● **Dataset rows**:
--- Begin ---
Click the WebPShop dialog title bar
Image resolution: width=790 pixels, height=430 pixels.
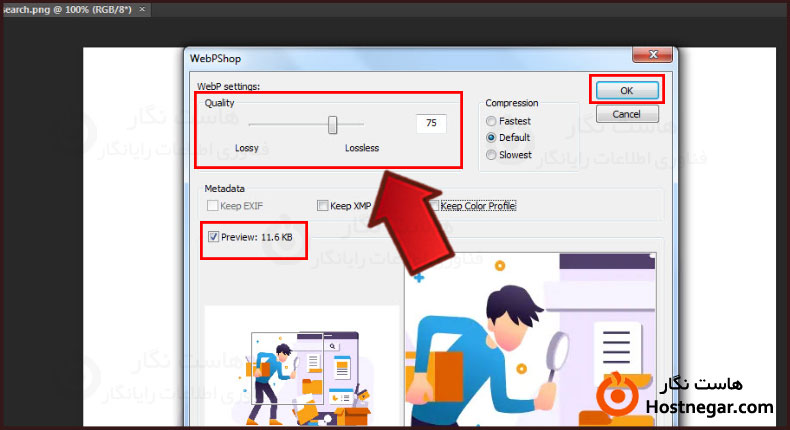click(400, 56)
--- End ---
--- Begin ---
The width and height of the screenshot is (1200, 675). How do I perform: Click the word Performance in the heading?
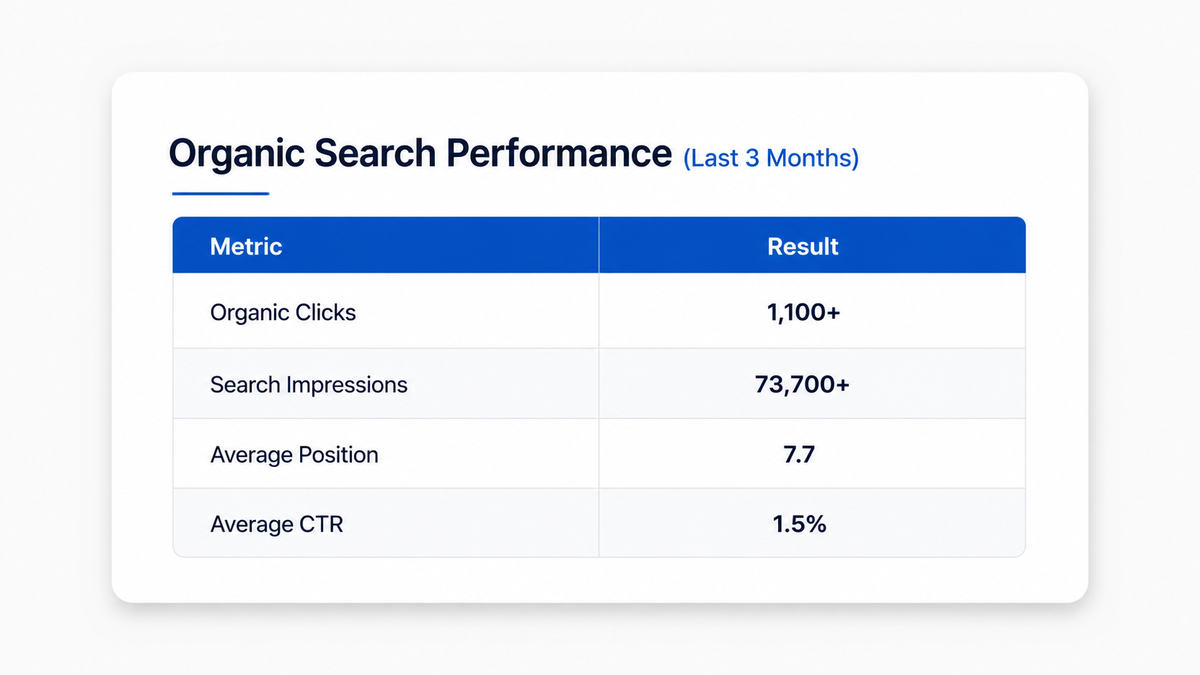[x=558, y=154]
--- End ---
● **Exercise brief**:
Write out again the stretch from "The width and" through "[x=558, y=154]", substituting "image" for "screenshot" and changing nothing else. Leave the pictures out of your answer.

● **Response**:
The width and height of the image is (1200, 675). How do I perform: Click the word Performance in the heading?
[x=558, y=154]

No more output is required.